"Well, she spotted you were a detective—"

Carrington started and then laughed.

"Confound these women!" said he. "They're so infernally independent of reason, they always spot things they shouldn't!"

"Then she discovered she was suspected and so she got in a stew, poor girl, and went to see Rattar. Do you know what he told her? That I was employing you and meant to convict Sir Malcolm and her and hang them with my own hands!"

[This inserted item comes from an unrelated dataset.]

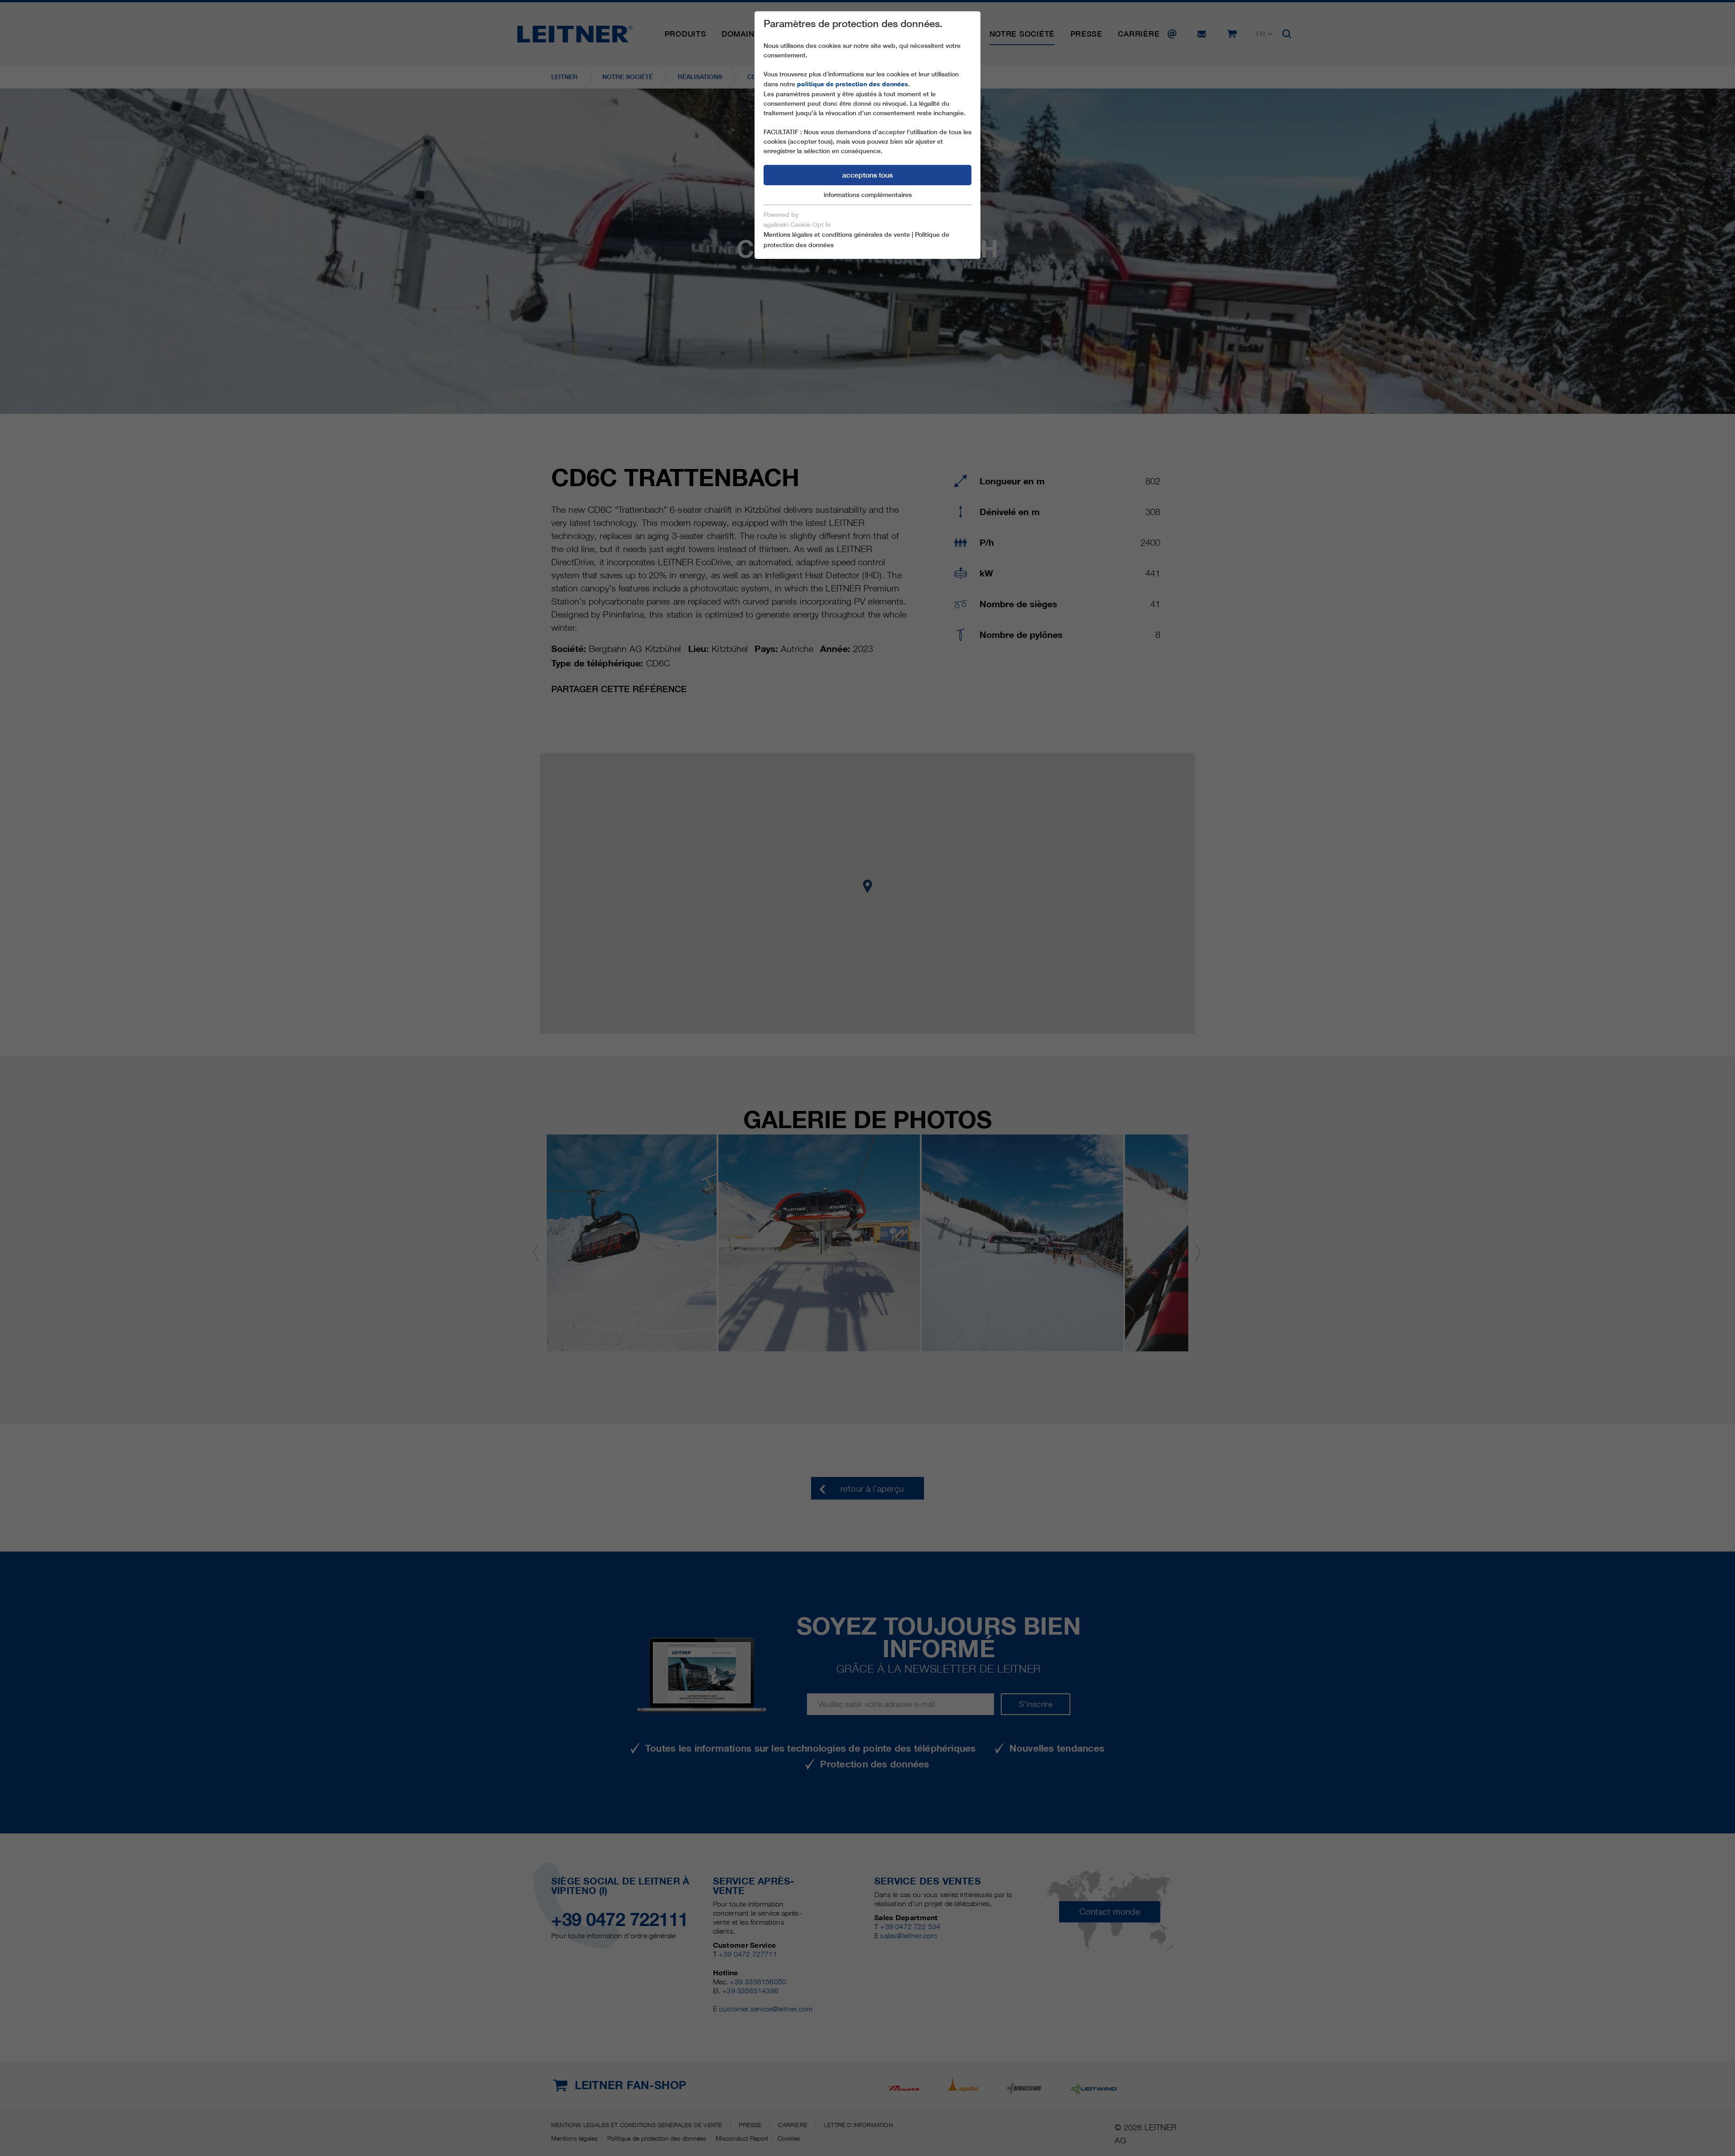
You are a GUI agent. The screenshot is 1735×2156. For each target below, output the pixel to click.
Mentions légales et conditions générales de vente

"The old devil!" cried Carrington. "Well, no wonder she bolted, Mr. Cromarty!"

"But even that was done by Simon's advice. He actually gave her an address in London to go to."

"Pretty thorough!" murmured Carrington.

"Now what do you make of that? And what ought one to do? And, by the way, how did you guess Simon was at the bottom of it?"

Carrington leaned back in his chair and thought for a moment before answering.

"We are in pretty deep waters, Mr. Cromarty," he said slowly. "As to what I make of it—nothing as yet. As to what we are to do—also nothing in the meantime. But as to how I guessed, well I can tell you this much. I had to get information from someone, and so I called on Mr. Rattar and told him who I was—in strict confidence, by the way, so that he had no business to tell Miss Farmond or anybody else. I had started off, I may say, with a wrong guess: I thought Rattar himself was probably either my employer or acting for my employer, and when I suggested this he told me I was right."